NASA engineers are making progress on the agency’s Moon rover, which could begin its lunar adventure on the rocky satellite sometime in the mid 2020s.
The Volatiles Investigating Polar Exploration Rover (or VIPER) is a four-wheeled robot whose mission is to find and study water ice on the Moon’s South Pole. The 1,000-pound rover is being assembled at the Johnson Space Center in Houston, Texas.
According to a NASA release, the rover’s lower chassis plate and parts of its frame have now been installed; it is literally the foundation on which the rest of the rover will be built.
“We’ve just completed the first few steps integrating rover components that will one day be on the surface of the Moon,” said David Petri, the system integration and test lead for the rover, in the release. “Hardware is coming in from all over the world, including some manufactured at several NASA centers—it’s really ‘go’ time.”
While VIPER is being assembled at Johnson Space Center, elements of the rover are being built elsewhere.
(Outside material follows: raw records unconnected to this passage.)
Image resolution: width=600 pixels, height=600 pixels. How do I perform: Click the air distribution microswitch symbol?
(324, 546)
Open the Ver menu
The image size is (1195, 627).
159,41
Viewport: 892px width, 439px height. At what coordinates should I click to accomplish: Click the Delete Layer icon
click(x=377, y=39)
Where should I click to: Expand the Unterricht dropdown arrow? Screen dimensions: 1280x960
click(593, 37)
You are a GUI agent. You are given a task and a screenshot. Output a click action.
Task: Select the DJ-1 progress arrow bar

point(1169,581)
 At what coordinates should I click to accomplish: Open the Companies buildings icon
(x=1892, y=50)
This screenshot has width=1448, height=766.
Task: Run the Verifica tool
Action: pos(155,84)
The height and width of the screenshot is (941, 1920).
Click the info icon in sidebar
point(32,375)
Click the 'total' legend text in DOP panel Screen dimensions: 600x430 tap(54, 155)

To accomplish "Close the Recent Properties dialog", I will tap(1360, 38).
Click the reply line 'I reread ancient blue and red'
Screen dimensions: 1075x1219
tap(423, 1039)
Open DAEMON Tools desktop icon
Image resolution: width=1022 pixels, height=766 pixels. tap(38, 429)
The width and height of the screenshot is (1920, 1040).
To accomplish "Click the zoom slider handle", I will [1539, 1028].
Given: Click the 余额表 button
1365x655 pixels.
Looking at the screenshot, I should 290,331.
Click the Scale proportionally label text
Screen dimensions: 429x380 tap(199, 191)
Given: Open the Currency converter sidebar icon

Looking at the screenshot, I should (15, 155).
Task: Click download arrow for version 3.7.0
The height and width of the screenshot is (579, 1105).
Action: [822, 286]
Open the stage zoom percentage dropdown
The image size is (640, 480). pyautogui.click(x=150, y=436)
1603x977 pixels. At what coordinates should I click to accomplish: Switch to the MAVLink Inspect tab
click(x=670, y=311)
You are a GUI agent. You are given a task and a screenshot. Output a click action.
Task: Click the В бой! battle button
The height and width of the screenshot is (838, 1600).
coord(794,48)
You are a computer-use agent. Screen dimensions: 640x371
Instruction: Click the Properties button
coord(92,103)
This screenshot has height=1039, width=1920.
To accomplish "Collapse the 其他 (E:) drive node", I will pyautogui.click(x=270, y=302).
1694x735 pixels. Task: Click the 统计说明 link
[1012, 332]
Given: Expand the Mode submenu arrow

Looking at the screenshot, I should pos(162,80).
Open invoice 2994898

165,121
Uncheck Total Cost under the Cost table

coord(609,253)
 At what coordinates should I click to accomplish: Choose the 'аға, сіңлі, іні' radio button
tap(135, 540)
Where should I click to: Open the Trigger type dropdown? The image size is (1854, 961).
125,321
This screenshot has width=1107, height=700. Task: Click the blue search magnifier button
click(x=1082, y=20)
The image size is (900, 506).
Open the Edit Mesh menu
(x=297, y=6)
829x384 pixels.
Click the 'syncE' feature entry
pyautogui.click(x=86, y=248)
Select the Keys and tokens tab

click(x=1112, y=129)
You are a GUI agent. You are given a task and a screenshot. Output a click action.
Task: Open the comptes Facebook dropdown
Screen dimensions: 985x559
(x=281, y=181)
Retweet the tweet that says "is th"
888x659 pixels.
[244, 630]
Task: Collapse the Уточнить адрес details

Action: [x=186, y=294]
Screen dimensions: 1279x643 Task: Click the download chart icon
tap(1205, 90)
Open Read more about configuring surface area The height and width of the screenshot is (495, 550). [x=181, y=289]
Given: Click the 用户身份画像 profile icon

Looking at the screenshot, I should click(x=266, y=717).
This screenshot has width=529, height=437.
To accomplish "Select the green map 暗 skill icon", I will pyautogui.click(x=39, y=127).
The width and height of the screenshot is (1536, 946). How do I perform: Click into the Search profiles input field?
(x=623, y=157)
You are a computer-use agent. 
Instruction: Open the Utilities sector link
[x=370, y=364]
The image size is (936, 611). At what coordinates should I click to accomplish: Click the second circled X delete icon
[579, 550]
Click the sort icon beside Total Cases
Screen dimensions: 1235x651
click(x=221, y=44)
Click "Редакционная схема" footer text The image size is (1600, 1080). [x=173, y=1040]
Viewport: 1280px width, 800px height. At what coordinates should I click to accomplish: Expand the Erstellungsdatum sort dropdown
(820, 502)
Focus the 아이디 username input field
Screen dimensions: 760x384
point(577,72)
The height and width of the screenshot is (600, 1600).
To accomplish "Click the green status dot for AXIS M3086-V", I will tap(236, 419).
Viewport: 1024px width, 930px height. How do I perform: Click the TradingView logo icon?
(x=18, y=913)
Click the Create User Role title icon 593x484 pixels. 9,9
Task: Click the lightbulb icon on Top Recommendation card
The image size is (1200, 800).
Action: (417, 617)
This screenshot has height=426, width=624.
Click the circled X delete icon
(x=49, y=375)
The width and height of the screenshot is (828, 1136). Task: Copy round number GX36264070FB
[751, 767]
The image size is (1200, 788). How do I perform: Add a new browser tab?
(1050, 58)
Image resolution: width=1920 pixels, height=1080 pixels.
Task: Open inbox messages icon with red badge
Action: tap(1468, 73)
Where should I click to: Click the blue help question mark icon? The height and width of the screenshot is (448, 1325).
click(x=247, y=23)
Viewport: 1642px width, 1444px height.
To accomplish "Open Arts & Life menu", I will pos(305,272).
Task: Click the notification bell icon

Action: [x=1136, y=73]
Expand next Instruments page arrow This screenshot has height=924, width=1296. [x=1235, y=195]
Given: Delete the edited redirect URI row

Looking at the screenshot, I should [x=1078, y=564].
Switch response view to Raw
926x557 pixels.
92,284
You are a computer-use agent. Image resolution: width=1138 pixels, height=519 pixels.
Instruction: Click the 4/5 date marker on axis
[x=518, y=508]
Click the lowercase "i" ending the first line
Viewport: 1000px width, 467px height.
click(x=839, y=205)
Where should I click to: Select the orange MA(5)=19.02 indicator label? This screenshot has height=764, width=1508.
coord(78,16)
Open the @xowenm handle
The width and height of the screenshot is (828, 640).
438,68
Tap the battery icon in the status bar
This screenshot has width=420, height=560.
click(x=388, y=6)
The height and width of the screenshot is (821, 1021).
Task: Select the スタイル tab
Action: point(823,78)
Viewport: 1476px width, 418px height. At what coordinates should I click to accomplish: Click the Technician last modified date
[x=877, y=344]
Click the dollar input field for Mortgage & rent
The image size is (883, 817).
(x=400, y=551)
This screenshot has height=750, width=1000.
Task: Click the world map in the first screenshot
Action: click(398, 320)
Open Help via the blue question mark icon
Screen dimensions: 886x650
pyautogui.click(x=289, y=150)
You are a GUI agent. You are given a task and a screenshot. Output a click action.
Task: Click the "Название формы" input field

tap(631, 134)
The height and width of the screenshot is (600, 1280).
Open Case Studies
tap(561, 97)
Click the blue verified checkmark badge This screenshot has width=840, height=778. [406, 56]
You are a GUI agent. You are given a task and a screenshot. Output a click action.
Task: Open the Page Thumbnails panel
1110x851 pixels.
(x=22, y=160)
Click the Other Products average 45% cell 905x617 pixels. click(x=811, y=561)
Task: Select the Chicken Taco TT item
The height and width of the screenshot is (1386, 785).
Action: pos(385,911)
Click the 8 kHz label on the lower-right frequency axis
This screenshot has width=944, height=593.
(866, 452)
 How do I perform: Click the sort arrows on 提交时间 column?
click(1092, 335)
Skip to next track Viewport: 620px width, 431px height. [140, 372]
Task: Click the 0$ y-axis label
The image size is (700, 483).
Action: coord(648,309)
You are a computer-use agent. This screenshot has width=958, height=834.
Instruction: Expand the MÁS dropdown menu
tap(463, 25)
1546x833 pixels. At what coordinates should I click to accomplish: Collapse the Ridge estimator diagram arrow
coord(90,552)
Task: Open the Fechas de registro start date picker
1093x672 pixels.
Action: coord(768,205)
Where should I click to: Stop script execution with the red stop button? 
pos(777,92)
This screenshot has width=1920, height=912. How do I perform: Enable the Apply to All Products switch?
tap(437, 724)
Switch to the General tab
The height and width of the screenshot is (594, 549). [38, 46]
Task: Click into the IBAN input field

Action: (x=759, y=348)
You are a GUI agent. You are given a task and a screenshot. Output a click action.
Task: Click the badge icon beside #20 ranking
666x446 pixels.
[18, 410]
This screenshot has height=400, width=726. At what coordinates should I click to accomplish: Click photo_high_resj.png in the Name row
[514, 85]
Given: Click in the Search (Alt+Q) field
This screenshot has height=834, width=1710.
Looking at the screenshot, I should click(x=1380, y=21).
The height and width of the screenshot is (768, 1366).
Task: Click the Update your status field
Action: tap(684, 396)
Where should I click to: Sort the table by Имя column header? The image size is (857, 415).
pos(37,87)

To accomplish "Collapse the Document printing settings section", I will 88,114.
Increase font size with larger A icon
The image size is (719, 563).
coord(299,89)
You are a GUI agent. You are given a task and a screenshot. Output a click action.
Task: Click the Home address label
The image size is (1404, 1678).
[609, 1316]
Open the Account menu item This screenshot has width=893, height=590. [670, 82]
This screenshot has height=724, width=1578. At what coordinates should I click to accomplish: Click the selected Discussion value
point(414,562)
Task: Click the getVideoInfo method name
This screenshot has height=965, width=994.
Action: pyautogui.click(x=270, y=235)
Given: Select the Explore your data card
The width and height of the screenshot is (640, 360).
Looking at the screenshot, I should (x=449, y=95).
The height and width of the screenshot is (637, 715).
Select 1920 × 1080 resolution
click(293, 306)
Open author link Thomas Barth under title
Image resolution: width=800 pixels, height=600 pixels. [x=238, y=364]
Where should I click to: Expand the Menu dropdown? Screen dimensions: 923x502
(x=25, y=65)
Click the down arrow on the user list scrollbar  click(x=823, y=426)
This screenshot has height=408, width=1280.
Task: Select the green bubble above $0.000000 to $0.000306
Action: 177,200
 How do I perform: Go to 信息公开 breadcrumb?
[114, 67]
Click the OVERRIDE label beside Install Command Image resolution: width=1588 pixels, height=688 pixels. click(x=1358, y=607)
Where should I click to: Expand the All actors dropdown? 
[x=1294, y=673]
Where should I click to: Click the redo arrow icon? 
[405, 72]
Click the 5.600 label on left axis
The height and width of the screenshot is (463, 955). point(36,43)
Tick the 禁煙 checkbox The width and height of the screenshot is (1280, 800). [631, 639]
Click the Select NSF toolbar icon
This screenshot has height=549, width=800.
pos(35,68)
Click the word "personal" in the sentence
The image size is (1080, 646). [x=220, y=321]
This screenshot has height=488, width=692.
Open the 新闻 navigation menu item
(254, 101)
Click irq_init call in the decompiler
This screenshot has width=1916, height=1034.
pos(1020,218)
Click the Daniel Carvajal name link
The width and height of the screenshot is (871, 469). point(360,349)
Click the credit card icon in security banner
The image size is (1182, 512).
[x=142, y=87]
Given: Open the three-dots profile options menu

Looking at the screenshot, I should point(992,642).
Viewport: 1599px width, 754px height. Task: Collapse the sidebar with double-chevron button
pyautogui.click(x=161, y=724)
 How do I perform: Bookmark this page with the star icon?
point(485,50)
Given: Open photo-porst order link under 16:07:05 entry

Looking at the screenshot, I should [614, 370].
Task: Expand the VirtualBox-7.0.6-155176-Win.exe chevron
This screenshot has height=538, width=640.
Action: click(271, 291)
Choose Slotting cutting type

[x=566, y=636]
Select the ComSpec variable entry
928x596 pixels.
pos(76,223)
Its software brains are being developed at the Ames Research Center in California, for example.
VIPER’s planned arrival date on the Moon is November 10, 2024, a date chosen to optimize the amount of solar power the rover can collect. The mission is planned to last 100 days.
“As it prospects for ice from the surface, VIPER’s findings will inform future landing sites under Artemis by helping to determine locations where water and other resources can be harvested to support a long-term presence on the Moon,” according to NASA.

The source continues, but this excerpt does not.